* _ABOUT THIS EXERCISE_
Go through the listing and write out all of it exactly.

* _ENTRIES SHOWN_
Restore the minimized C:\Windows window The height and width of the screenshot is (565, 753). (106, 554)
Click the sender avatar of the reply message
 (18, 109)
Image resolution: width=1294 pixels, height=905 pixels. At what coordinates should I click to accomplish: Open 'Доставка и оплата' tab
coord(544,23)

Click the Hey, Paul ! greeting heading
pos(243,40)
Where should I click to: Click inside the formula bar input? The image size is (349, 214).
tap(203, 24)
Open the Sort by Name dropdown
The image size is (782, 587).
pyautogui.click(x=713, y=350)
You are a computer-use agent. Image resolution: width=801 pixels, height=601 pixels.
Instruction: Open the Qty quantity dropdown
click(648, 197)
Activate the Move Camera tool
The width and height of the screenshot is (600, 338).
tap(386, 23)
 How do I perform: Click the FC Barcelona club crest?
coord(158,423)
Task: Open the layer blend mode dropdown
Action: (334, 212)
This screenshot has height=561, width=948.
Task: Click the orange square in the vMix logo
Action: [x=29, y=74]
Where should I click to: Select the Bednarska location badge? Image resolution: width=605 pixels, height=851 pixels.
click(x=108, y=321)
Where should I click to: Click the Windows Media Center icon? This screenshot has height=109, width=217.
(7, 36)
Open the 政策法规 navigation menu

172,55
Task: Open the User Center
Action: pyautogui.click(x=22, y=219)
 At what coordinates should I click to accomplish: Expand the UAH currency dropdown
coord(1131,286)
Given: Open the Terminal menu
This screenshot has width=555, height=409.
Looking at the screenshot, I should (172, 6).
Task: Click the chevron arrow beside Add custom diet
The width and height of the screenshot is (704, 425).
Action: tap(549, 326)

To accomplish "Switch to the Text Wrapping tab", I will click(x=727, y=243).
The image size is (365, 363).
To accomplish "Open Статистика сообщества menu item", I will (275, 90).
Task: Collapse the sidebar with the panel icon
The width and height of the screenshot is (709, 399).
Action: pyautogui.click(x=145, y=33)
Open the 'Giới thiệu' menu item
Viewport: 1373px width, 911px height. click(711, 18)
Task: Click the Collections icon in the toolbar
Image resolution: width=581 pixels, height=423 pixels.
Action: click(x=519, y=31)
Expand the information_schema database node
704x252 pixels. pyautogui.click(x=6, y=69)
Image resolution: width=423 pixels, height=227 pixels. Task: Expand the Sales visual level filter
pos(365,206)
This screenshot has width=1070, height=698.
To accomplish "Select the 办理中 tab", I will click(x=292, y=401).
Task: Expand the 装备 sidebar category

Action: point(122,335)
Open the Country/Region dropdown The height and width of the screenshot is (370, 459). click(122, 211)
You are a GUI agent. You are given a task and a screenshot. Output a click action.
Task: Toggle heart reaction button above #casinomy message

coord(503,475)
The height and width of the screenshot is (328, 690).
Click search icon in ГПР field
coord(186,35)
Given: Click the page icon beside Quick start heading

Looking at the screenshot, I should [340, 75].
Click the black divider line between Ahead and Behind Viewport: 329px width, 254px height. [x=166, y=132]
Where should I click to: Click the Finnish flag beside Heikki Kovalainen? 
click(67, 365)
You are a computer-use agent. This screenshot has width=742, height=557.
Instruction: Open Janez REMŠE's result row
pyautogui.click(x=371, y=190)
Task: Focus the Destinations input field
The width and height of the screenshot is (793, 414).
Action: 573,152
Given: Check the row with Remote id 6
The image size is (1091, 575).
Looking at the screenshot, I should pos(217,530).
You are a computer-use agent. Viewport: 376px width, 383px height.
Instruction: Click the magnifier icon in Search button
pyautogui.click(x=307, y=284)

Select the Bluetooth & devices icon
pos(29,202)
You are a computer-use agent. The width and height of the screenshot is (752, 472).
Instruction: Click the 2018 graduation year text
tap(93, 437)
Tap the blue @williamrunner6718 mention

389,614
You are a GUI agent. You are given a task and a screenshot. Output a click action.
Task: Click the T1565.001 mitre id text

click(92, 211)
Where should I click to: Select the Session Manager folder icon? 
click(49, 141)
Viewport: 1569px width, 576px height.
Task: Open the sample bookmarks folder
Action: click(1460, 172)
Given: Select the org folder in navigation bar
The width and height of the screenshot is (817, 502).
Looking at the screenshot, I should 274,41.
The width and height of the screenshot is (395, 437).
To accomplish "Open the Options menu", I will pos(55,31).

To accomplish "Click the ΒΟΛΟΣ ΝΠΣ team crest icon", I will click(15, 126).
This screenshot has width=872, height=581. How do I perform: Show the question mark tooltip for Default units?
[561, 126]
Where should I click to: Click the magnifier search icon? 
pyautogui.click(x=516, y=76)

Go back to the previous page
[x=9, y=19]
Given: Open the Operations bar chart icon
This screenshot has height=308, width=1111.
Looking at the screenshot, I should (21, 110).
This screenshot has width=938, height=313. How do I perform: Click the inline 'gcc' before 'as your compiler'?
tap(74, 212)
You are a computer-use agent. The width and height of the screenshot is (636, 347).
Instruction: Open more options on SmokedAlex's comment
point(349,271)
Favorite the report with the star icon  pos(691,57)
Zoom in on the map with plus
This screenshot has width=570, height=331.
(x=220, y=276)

* _EXERCISE ANSWER_
Restore the minimized C:\Windows window The height and width of the screenshot is (565, 753). (106, 554)
Click the sender avatar of the reply message
 (18, 109)
Image resolution: width=1294 pixels, height=905 pixels. At what coordinates should I click to accomplish: Open 'Доставка и оплата' tab
coord(544,23)

Click the Hey, Paul ! greeting heading
pos(243,40)
Where should I click to: Click inside the formula bar input? The image size is (349, 214).
tap(203, 24)
Open the Sort by Name dropdown
The image size is (782, 587).
pyautogui.click(x=713, y=350)
You are a computer-use agent. Image resolution: width=801 pixels, height=601 pixels.
Instruction: Open the Qty quantity dropdown
click(648, 197)
Activate the Move Camera tool
The width and height of the screenshot is (600, 338).
tap(386, 23)
 How do I perform: Click the FC Barcelona club crest?
coord(158,423)
Task: Open the layer blend mode dropdown
Action: (334, 212)
This screenshot has height=561, width=948.
Task: Click the orange square in the vMix logo
Action: [x=29, y=74]
Where should I click to: Select the Bednarska location badge? Image resolution: width=605 pixels, height=851 pixels.
click(x=108, y=321)
Where should I click to: Click the Windows Media Center icon? This screenshot has height=109, width=217.
(7, 36)
Open the 政策法规 navigation menu

172,55
Task: Open the User Center
Action: pyautogui.click(x=22, y=219)
 At what coordinates should I click to accomplish: Expand the UAH currency dropdown
coord(1131,286)
Given: Open the Terminal menu
This screenshot has width=555, height=409.
Looking at the screenshot, I should (172, 6).
Task: Click the chevron arrow beside Add custom diet
The width and height of the screenshot is (704, 425).
Action: tap(549, 326)

To accomplish "Switch to the Text Wrapping tab", I will click(x=727, y=243).
The image size is (365, 363).
To accomplish "Open Статистика сообщества menu item", I will (275, 90).
Task: Collapse the sidebar with the panel icon
The width and height of the screenshot is (709, 399).
Action: pyautogui.click(x=145, y=33)
Open the 'Giới thiệu' menu item
Viewport: 1373px width, 911px height. click(711, 18)
Task: Click the Collections icon in the toolbar
Image resolution: width=581 pixels, height=423 pixels.
Action: click(x=519, y=31)
Expand the information_schema database node
704x252 pixels. pyautogui.click(x=6, y=69)
Image resolution: width=423 pixels, height=227 pixels. Task: Expand the Sales visual level filter
pos(365,206)
This screenshot has width=1070, height=698.
To accomplish "Select the 办理中 tab", I will click(x=292, y=401).
Task: Expand the 装备 sidebar category

Action: point(122,335)
Open the Country/Region dropdown The height and width of the screenshot is (370, 459). click(122, 211)
You are a GUI agent. You are given a task and a screenshot. Output a click action.
Task: Toggle heart reaction button above #casinomy message

coord(503,475)
The height and width of the screenshot is (328, 690).
Click search icon in ГПР field
coord(186,35)
Given: Click the page icon beside Quick start heading

Looking at the screenshot, I should [340, 75].
Click the black divider line between Ahead and Behind Viewport: 329px width, 254px height. [x=166, y=132]
Where should I click to: Click the Finnish flag beside Heikki Kovalainen? 
click(67, 365)
You are a computer-use agent. This screenshot has width=742, height=557.
Instruction: Open Janez REMŠE's result row
pyautogui.click(x=371, y=190)
Task: Focus the Destinations input field
The width and height of the screenshot is (793, 414).
Action: 573,152
Given: Check the row with Remote id 6
The image size is (1091, 575).
Looking at the screenshot, I should pos(217,530).
You are a computer-use agent. Viewport: 376px width, 383px height.
Instruction: Click the magnifier icon in Search button
pyautogui.click(x=307, y=284)

Select the Bluetooth & devices icon
pos(29,202)
You are a computer-use agent. The width and height of the screenshot is (752, 472).
Instruction: Click the 2018 graduation year text
tap(93, 437)
Tap the blue @williamrunner6718 mention

389,614
You are a GUI agent. You are given a task and a screenshot. Output a click action.
Task: Click the T1565.001 mitre id text

click(92, 211)
Where should I click to: Select the Session Manager folder icon? 
click(49, 141)
Viewport: 1569px width, 576px height.
Task: Open the sample bookmarks folder
Action: click(1460, 172)
Given: Select the org folder in navigation bar
The width and height of the screenshot is (817, 502).
Looking at the screenshot, I should 274,41.
The width and height of the screenshot is (395, 437).
To accomplish "Open the Options menu", I will pos(55,31).

To accomplish "Click the ΒΟΛΟΣ ΝΠΣ team crest icon", I will click(15, 126).
This screenshot has width=872, height=581. How do I perform: Show the question mark tooltip for Default units?
[561, 126]
Where should I click to: Click the magnifier search icon? 
pyautogui.click(x=516, y=76)

Go back to the previous page
[x=9, y=19]
Given: Open the Operations bar chart icon
This screenshot has height=308, width=1111.
Looking at the screenshot, I should (21, 110).
This screenshot has width=938, height=313. How do I perform: Click the inline 'gcc' before 'as your compiler'?
tap(74, 212)
You are a computer-use agent. The width and height of the screenshot is (636, 347).
Instruction: Open more options on SmokedAlex's comment
point(349,271)
Favorite the report with the star icon  pos(691,57)
Zoom in on the map with plus
This screenshot has width=570, height=331.
(x=220, y=276)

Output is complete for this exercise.